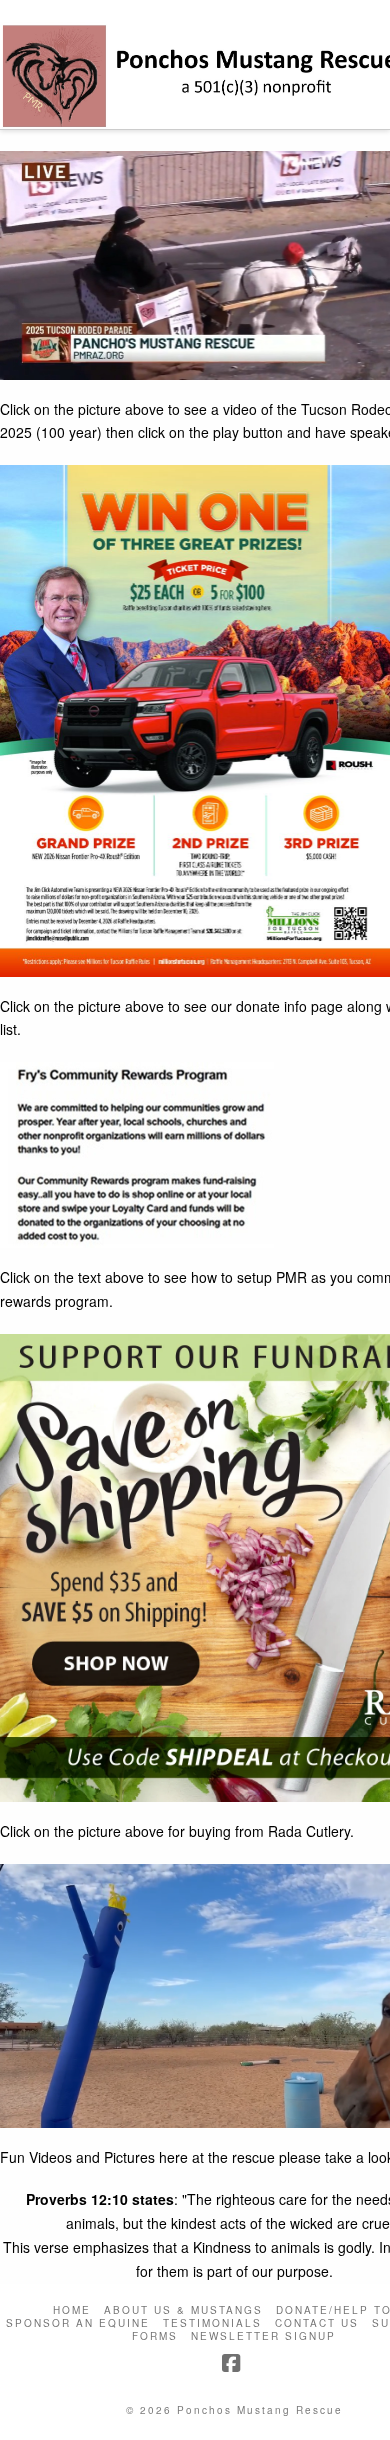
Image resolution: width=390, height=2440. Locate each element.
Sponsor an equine (78, 2323)
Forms (155, 2336)
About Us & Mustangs (183, 2310)
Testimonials (212, 2323)
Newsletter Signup (263, 2336)
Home (72, 2310)
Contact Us (317, 2323)
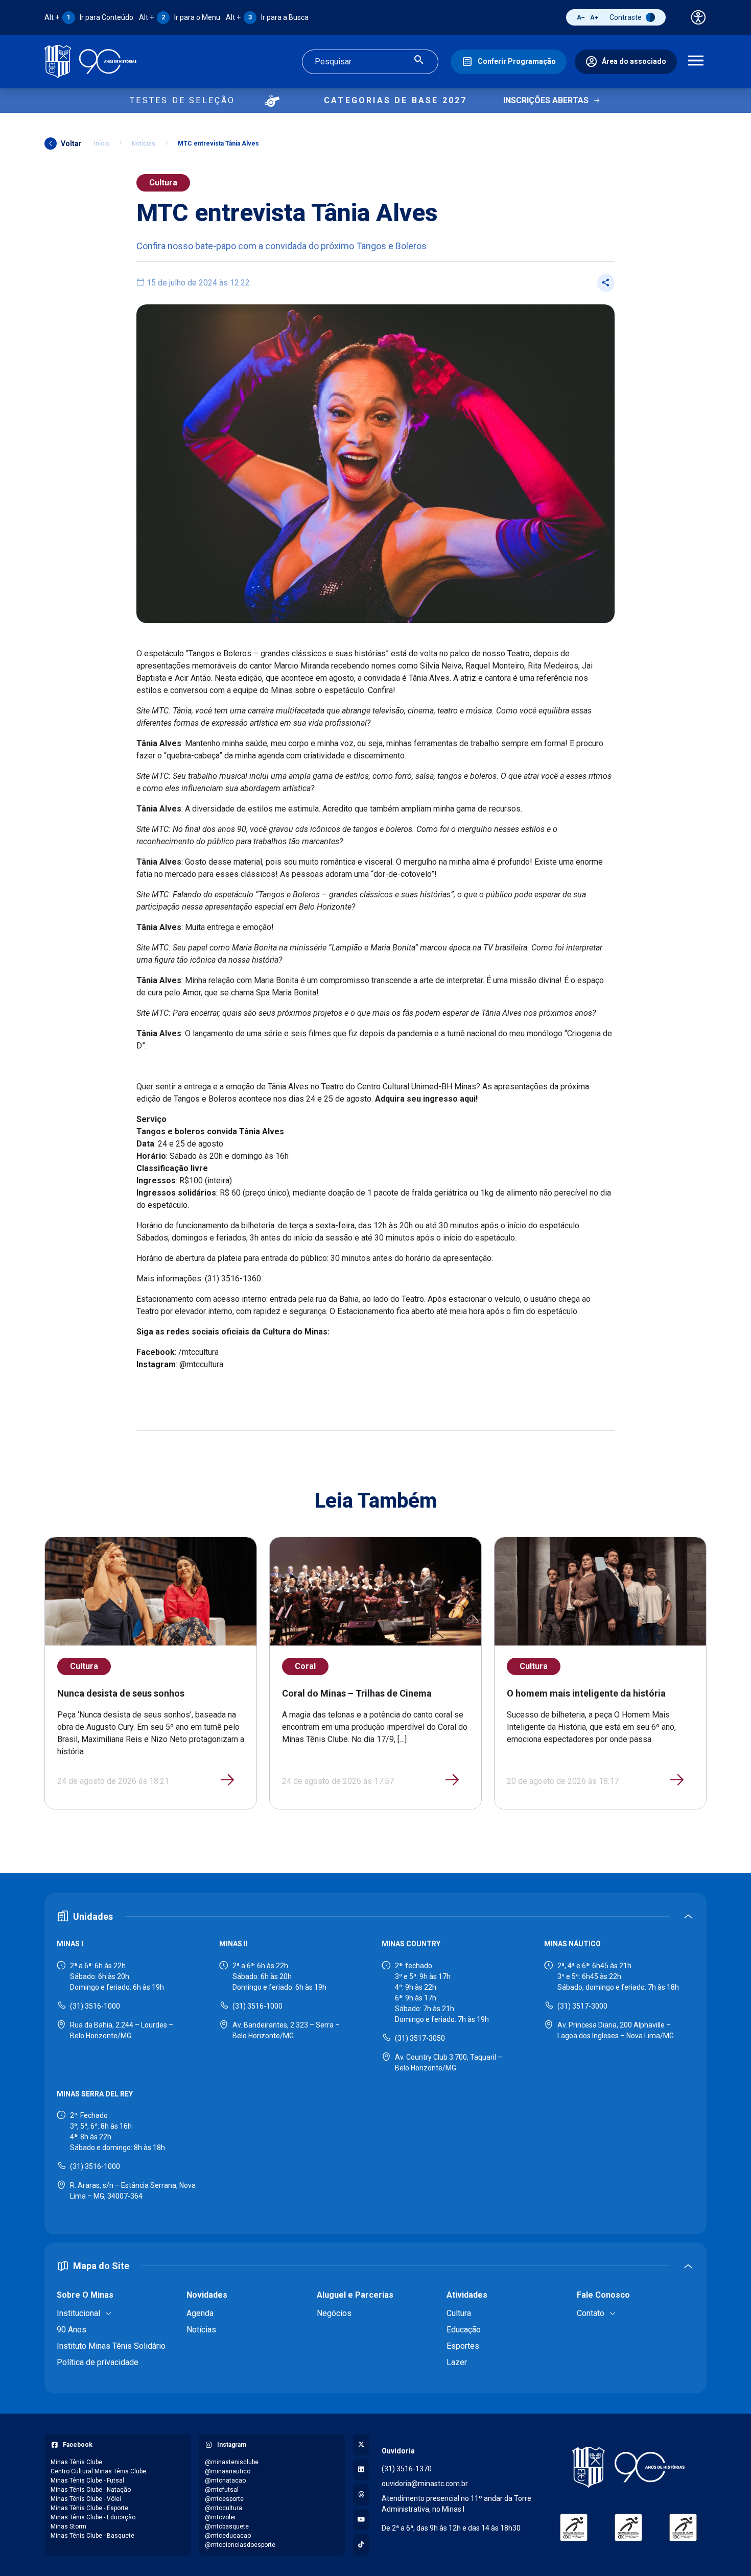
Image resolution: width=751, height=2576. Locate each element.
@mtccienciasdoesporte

________________________________________

= WORK REQUIRED =
Copy all the lines from the data above that hold the word "each".

= TASK OUTPUT =
Image resolution: width=390, height=2440. Locate each element.
Image resolution: width=751, height=2576. Locate each element.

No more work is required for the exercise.